Maybe it's just me, but I feel like there's a difference between showing darkness and reveling in it, making it normal. And maybe I feel like that's a line we need to walk very carefully.

Maybe I'm getting really, really tired of how cool and edgy it is to write about grey morality.

We're big fans of this grey morality thing: essentially, exploring characters and sides that aren't good or bad, but that hover between the two. We're also big fans of antiheroes: "a protagonist who lacks heroic qualities such as idealism, courage, or morality", according to Wikipedia. (I just sourced wikipedia. come at me, bro.) It's become fascinating and cool to portray stories, sides, and main characters that don't ascribe to any particular morality or who could even be "villains" from a moral standpoint. We like getting deep into that (we get movies like Maleficent, then, which blames others/society on the way she turned out) and then we like praising that darkness, that "complexity", that new way of looking at things. And then we really like turning those villains and antiheroes and edgy characters into cool characters we can fangirl over because omg, they're so complicated and broken and misunderstood. Again, maybe it's just me, but I kind of feel like this is a slippery slope.
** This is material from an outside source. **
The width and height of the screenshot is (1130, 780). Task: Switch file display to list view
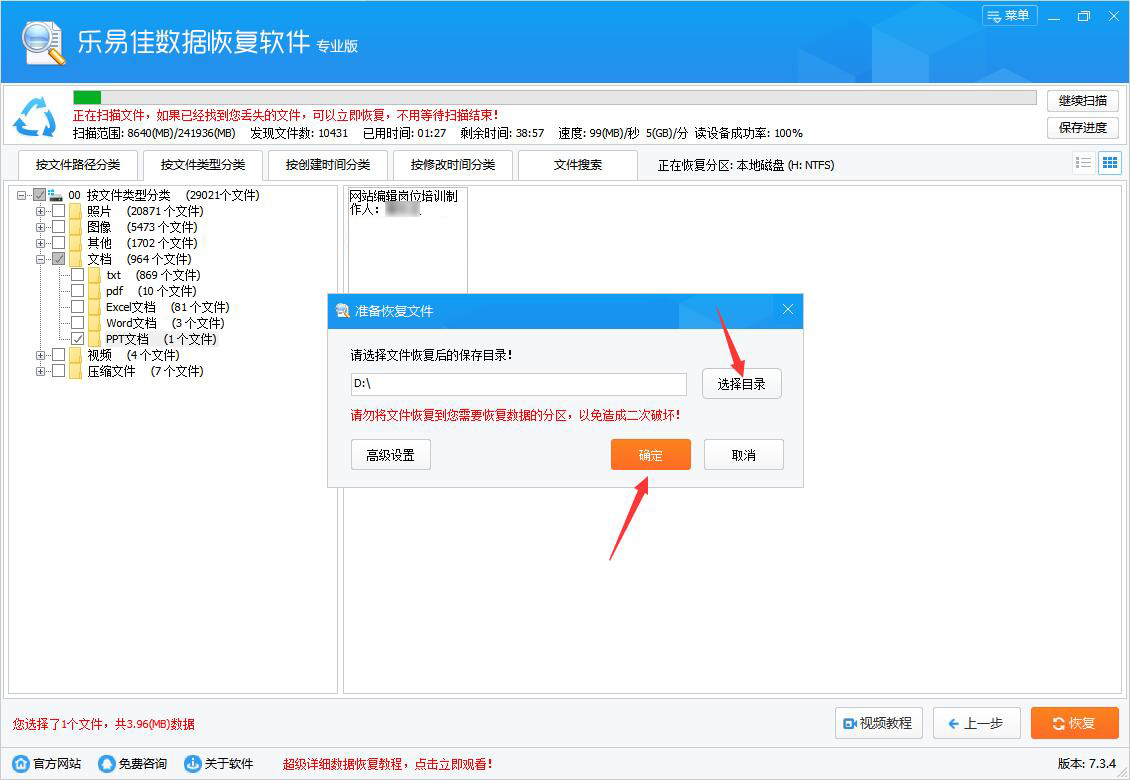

I'm not opposed to grey morality. I'm not opposed to showing and exploring darkness, or even writing a story that focuses on the villain or someone who's morally grey and not exactly hero material. I'm opposed to the idea that it doesn't matter how we do it. I'm opposed to the idea that heroism and goodness isn't cool or complex also. I'm opposed to the idea that it doesn't matter how we portray this, that it doesn't matter if we're also showing right alongside it.

I'm opposed to showing darkness and grey morality as anything but the truth of what it is: a dangerous, slippery thing, a not right thing, a broken thing, something that twists and corrupts and never lands you anywhere good. 
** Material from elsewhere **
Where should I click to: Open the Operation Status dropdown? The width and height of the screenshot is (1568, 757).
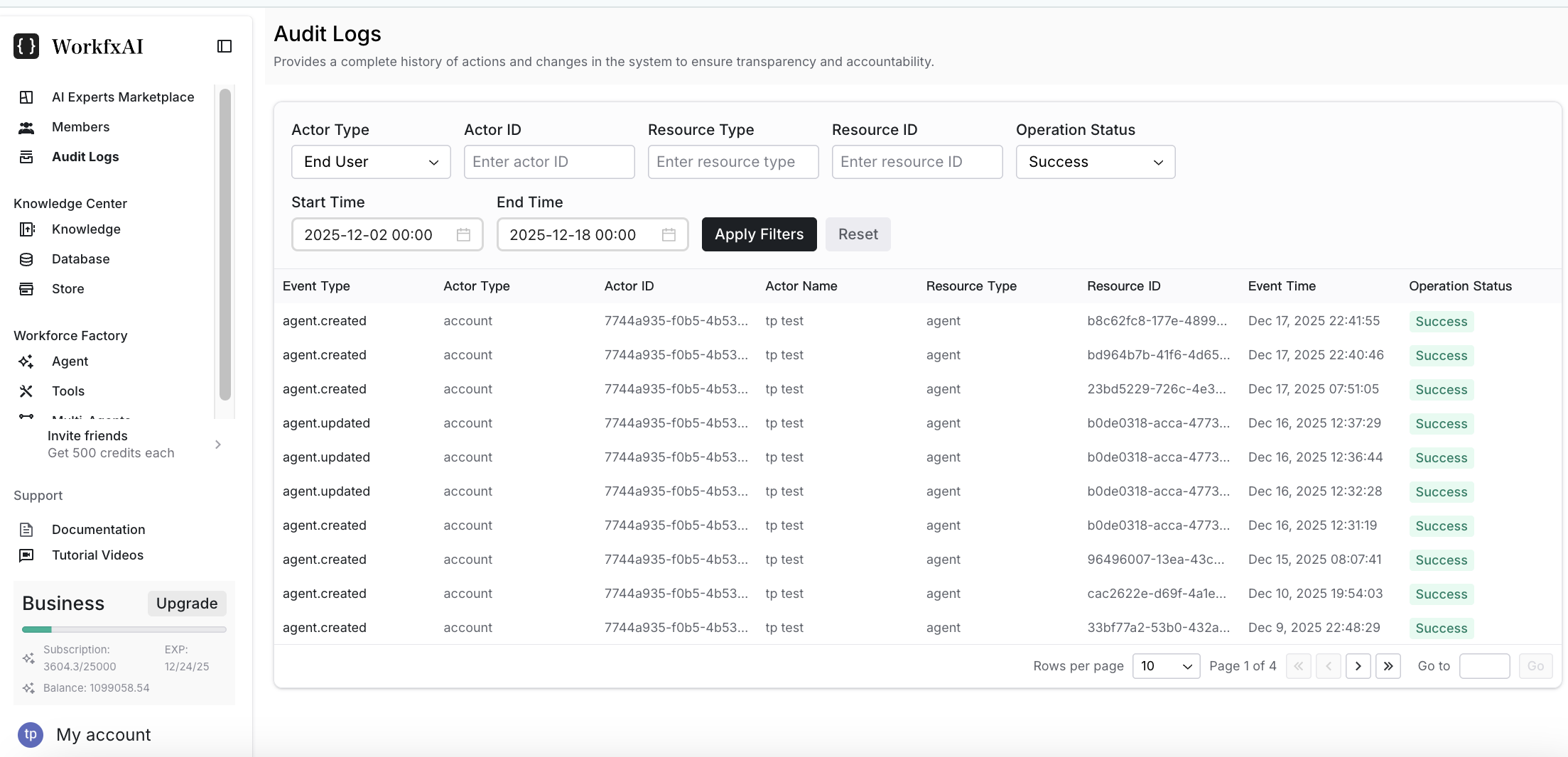pos(1095,162)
a great moment from jessica jones, a show that didn't quite nail this whole thing but made a valiant effort.
Forgive me if I'm ranting (actually i have no regrets) but I'm sick of this being cool. I'm sick of darkness and villains being cool. I'm sick of blurring the lines between "this is a bad, confused person with a fascinating story arc and well-written character development" with "this poor baby needs all the hugs". I'm sick of the idea that true heroism and good for the sack of good and goodness in general doesn't matter, or it's boring or flat or can't be as complicated and interesting. Grey morality should be a storytelling tool, not the new norm. We need a clear sense of what's wrong and right. You can jump into all kinds of dark things as long as you have that clear moral absolute, that starting point to keep you grounded.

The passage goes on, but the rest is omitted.